Fim de ano: tempo de sepultar o que aconteceu de ruim, agradecer a Deus pelos bons momentos vividos e planejar os próximos 365 dias, encarados por muitos como páginas em branco à espera de belas histórias para preenchê-las. A passagem de ano é um acontecimento que mexe fortemente com o íntimo do ser humano.
Essa é uma época especial, quando tudo deve ser calmamente organizado, visando determinados objetivos. O fim deste ciclo e o início do próximo envolvem um ritual de passagem, em que se deve “enterrar” o ano anterior para que não haja mácula alguma no que se inicia.
Parece algo bastante religioso, certo? Não só parece, como é.
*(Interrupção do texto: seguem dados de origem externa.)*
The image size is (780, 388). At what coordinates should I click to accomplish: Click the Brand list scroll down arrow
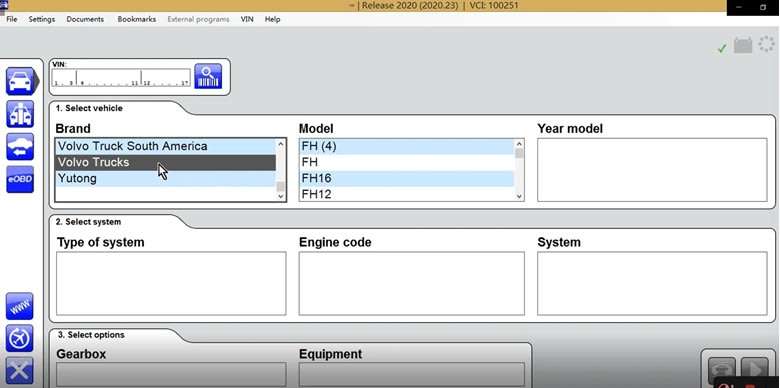pos(281,196)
E essa visão, no geral, não é particular a uma religião ou outra, mas sim algo presente (com suas devidas especificidades, obviamente) nas religiões monoteístas e primitivas. Trata-se da renovação do tempo, essencial para trazer ao tempo presente aquilo que já se passou, reiterando constantemente o valor e o peso dos rituais (situação que, inclusive, vemos no momento da Eucaristia).
No clássico “Mito e Realidade”, o intelectual romeno Mircea Eliade aborda a razão pela qual estimamos tanto o Ano Novo: entendemos que vivemos em um mundo degradado e decaído, repleto de mazelas e efemeridades. Nada dura, tudo padece e perece. Porém, os nossos antepassados nos legaram o conhecimento de que o mundo surgiu sendo belo, eterno e perfeito. Tudo isso mudou quando um determinado evento (a caixa de Pandora ou a queda de Adão, por exemplo) mudou os rumos da história e fez com que tudo caísse em desgraça.
Dominar o tempo é algo que, até hoje, mexe com nossa cabeça. Inúmeras vezes nos arrependemos de algo cometido no passado, o que nos provoca o desejo de reverter a situação regredindo temporalmente. Quando olhamos para o futuro, para aquilo que nos é completamente incerto, usamos parte do tempo presente para construir nosso colchão de segurança e enfrentar quaisquer adversidades. O tempo mexe conosco, pois é finito, imprevisível e nunca retorna.
Mas Eliade nos demonstra que ele se renova. E é a passagem de ano que marca esse momento tão importante, o que nos possibilita participar de um glorioso recomeço:
“É fácil compreender por que a entronização de um rei repetia a cosmogonia ou era celebrada por ocasião do Ano Novo. O rei era tido como o renovador de todo o Cosmo. A renovação por excelência tem lugar no Ano Novo, quando se inaugura um novo ciclo temporal. Mas a renovatio efetuada pelo ritual do Ano Novo é, no fundo, uma reiteração da cosmogonia. Cada novo ano recomeça a Criação. E são os mitos — tanto os cosmogônicos como os mitos de origem — que recordam aos homens como o mundo foi criado e tudo o que ocorreu posteriormente”.
O nosso desejo de dominar aquilo que nos escapa pelas mãos é absurdo. O ser humano, desde sempre, sonha em ser integralmente o senhor do seu próprio destino, dominando a natureza ao seu redor e moldando a realidade ao seu bel-prazer. Há uma razão, portanto, para que vejamos o Ano Novo como um momento especial, único e mágico, pois ele nos oferece a possibilidade de retornar às origens e construir algo novo a partir de um recomeço imaculado.
Essa é uma oportunidade vista como única, e o homem contemporâneo não pode deixar de agarrá-la. Porém, sendo geralmente um sujeito que não conhece as suas próprias origens, além de desprovido de qualquer saber religioso e muito focado no presente e nas coisas seculares, os seus “rituais” são toscos e não visam o transcendental e/ou o bem coletivo (como são os casos relatados por Eliade sobre as sociedades antigas e primitivas), pois objetivam atender somente às suas demandas e necessidades próprias.
A euforia do réveillon, a loucura nas ruas e as pobres mandingas desse sujeito dizem muito sobre as pessoas da atualidade: elas querem possuir tudo, mas fazem pouco (ou nada) por isso; acreditam que estarão magicamente realizadas na chegada do novo ano, mas se esquecem que é impossível a todos terem seus desejos realizados (pois, inúmeras vezes, haveria conflito de interesses); grosseiramente, modificam o significado das coisas para que, hoje, sejam comercialmente mais atrativas (a roupa branca, originalmente usada pelo umbandistas no Ano Novo, passou a representar os votos de paz). Ao final de tudo, ficam com aquela ressaca interior que as acompanha até o próximo dia útil, momento em que as coisas “estranhamente” voltam a ser como antes.